Mato Grosso alcança a segunda menor taxa de desemprego do país no início de 2026, revela IBGE
Mato Grosso alcança a segunda menor taxa de desemprego do país no início de 2026, revela IBGE

Com um índice de desocupação de apenas 3,1%, o estado se consolida como uma potência na geração de empregos, superando as médias nacionais e demonstrando forte resiliência econômica diante das oscilações sazonais típicas do primeiro trimestre.

A pujança econômica de Mato Grosso reflete-se mais uma vez de forma inquestionável nos indicadores oficiais do mercado de trabalho nacional. De acordo com os dados recém-divulgados pela Pesquisa Nacional por Amostra de Domicílios Contínua (PNAD Contínua) Trimestral, elaborada sob a chancela técnica do Instituto Brasileiro de Geografia e Estatística (IBGE), o estado cravou uma impressionante taxa de desocupação de apenas 3,1% no decorrer do primeiro trimestre do ano de 2026. Esse patamar revelado pela pesquisa equivale a praticamente a metade da expressiva média de desemprego verificada em todo o território nacional durante o mesmo período, que foi firmada na casa dos 6,1%.

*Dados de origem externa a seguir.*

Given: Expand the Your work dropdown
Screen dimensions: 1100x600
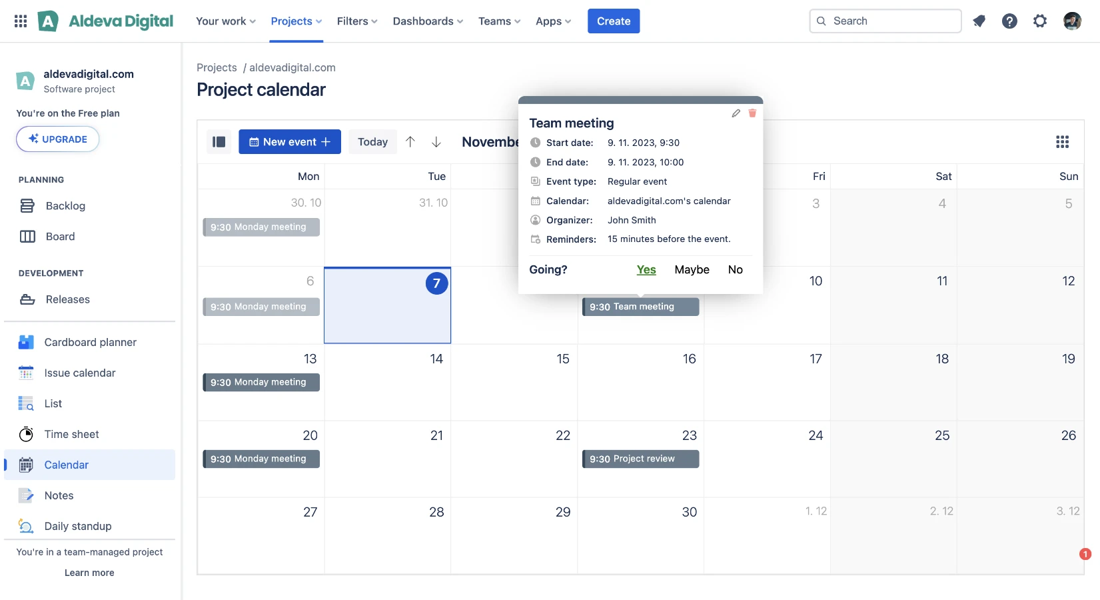Looking at the screenshot, I should tap(225, 21).
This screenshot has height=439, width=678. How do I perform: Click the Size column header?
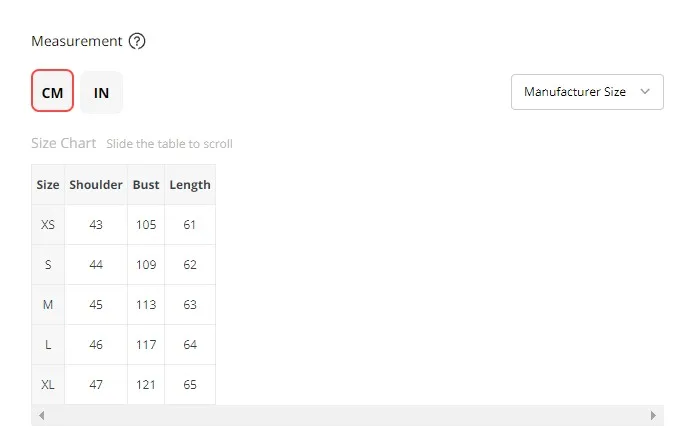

Com essa performance altamente positiva, o estado de Mato Grosso assegurou de forma isolada a posição de detentor da segunda menor taxa de desemprego de todo o país. No concorrido ranking nacional de empregabilidade, o território mato-grossense ficou posicionado imediatamente atrás apenas do estado de Santa Catarina, que liderou a estatística com um índice de desocupação de 2,7%. A seleta lista das unidades federativas que apresentaram os melhores índices de inserção no mercado produtivo foi complementada pelo Espírito Santo, com 3,2%, pelo Paraná, atingindo 3,5%, e por Rondônia, que fechou o trimestre contabilizando 3,7% de sua população economicamente ativa sem uma ocupação formal.

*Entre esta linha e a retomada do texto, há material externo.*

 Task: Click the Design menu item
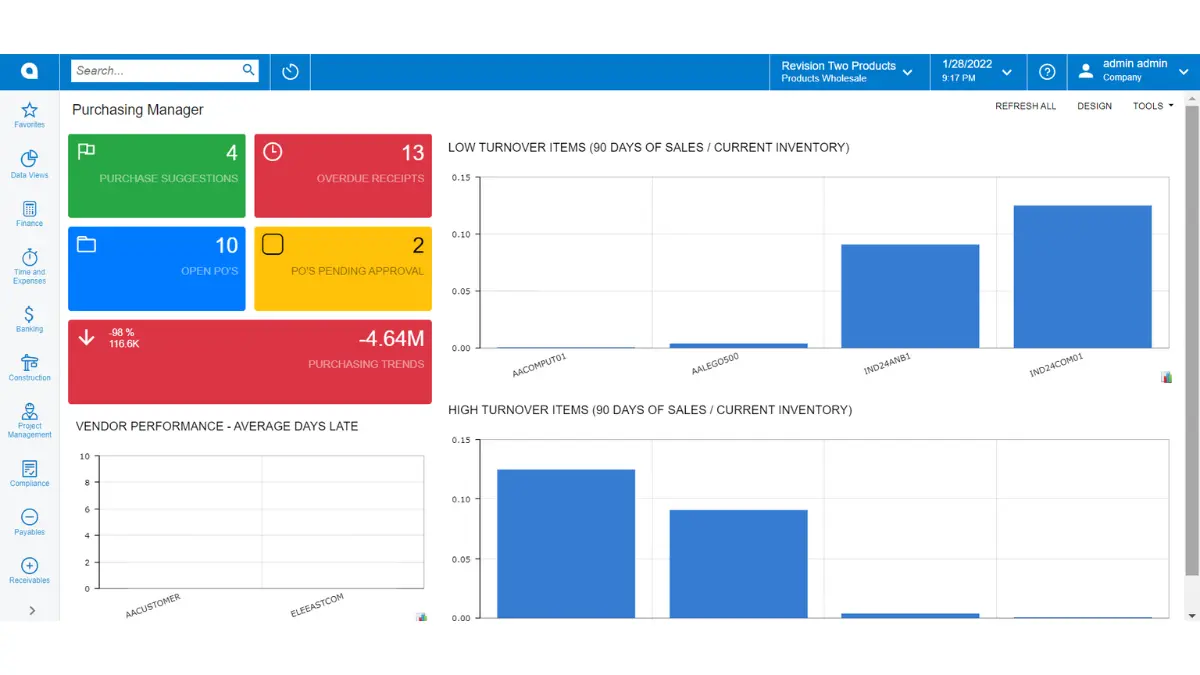[1094, 106]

Sazonalidade superada e avanços na taxa de subutilização

Quando os dados são colocados sob a ótica comparativa anual, o cenário mato-grossense demonstra uma nítida e consistente evolução estrutural. No confronto direto com o primeiro trimestre do ano anterior, 2025 — momento em que a taxa estadual de desemprego orbitava em torno de 3,5% —, constata-se uma retração palpável no índice de cidadãos desocupados no atual exercício. É verdade que houve um leve acréscimo se a base de comparação for o último trimestre de 2025 (quando o estado atingiu seu pico de ocupação e registrou irrisórios 2,4% de desemprego). Contudo, os especialistas em economia do IBGE são unânimes em classificar essa oscilação momentânea como um movimento estritamente sazonal, comum e amplamente aguardado para o período. Historicamente, os primeiros três meses de cada ano costumam absorver o natural reflexo da rescisão de milhares de vagas temporárias que são tradicionalmente abertas no fim do ano — impulsionadas de forma massiva pelas festividades no comércio —, além da natural conclusão de contratos públicos transitórios, notadamente nas esferas municipais da Saúde e da Educação Básica.

“Quando analisamos detidamente os números em relação ao mesmo período do ano passado, percebemos de imediato uma redução sólida no desemprego, o que demonstra o avanço real do Estado. Isso é o reflexo direto das políticas públicas adotadas com seriedade e, principalmente, do suor e do esforço incansável do povo mato-grossense em absolutamente todos os setores da nossa economia”, declarou com entusiasmo a secretária estadual durante o balanço. Os dados apresentados consolidam Mato Grosso como um verdadeiro motor econômico, demonstrando que sua infraestrutura produtiva, impulsionada pela força do agronegócio, comércio e serviços, possui o vigor necessário para continuar absorvendo mão de obra e promovendo o desenvolvimento e a dignidade por meio da geração contínua de emprego e renda.